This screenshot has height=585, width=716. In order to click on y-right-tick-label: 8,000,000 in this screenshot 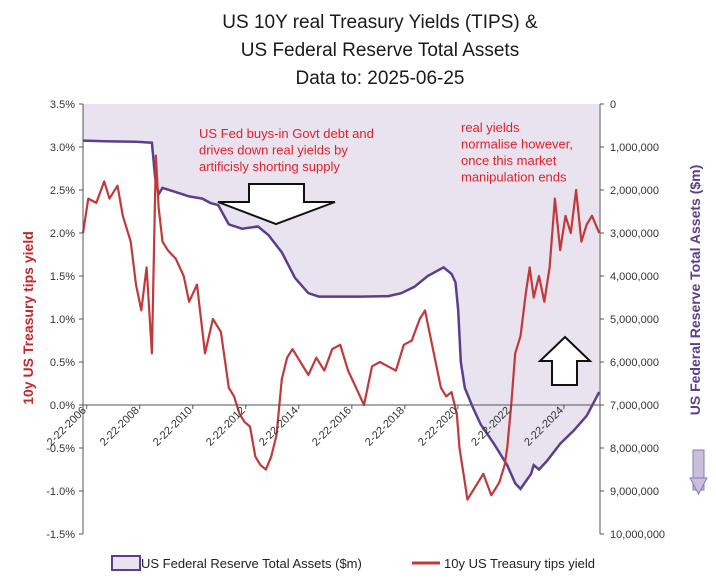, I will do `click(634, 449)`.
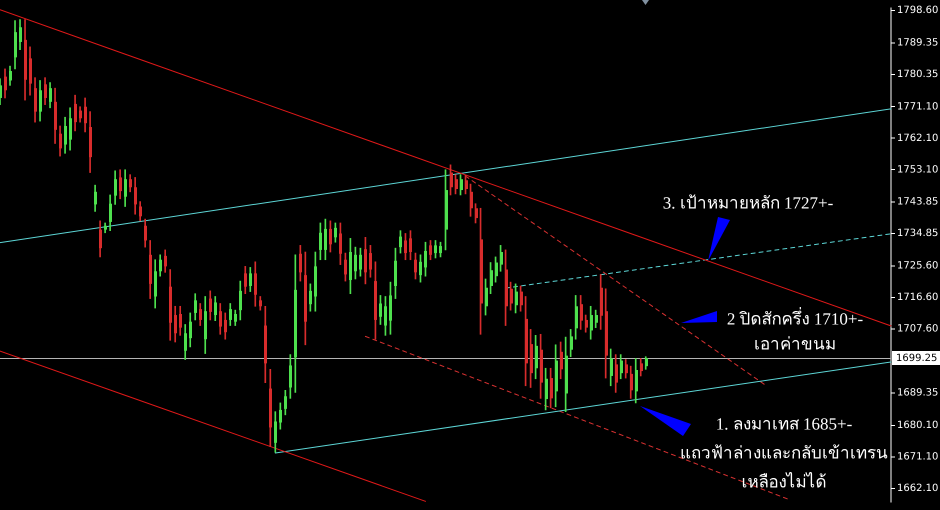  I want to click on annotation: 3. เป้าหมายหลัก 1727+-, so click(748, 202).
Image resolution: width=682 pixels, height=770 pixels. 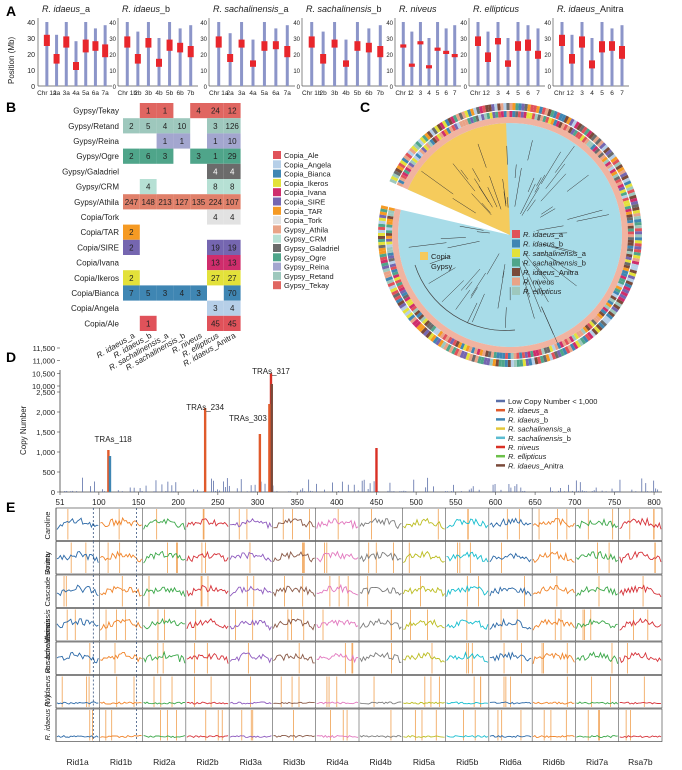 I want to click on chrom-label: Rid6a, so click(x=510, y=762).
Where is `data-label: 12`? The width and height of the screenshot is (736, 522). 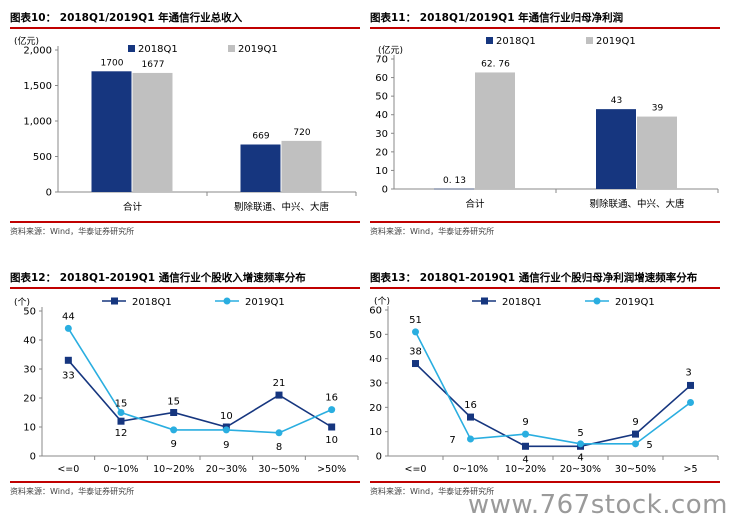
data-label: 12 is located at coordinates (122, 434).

What the exercise asks: Set down the material word for word, starting at the line that contains "is (736, 522)." and ending at the close of the material, with both ends included. Leave the picture out of your copy.

Answer for this exercise:
Where is `data-label: 12`? The width and height of the screenshot is (736, 522). 
data-label: 12 is located at coordinates (122, 434).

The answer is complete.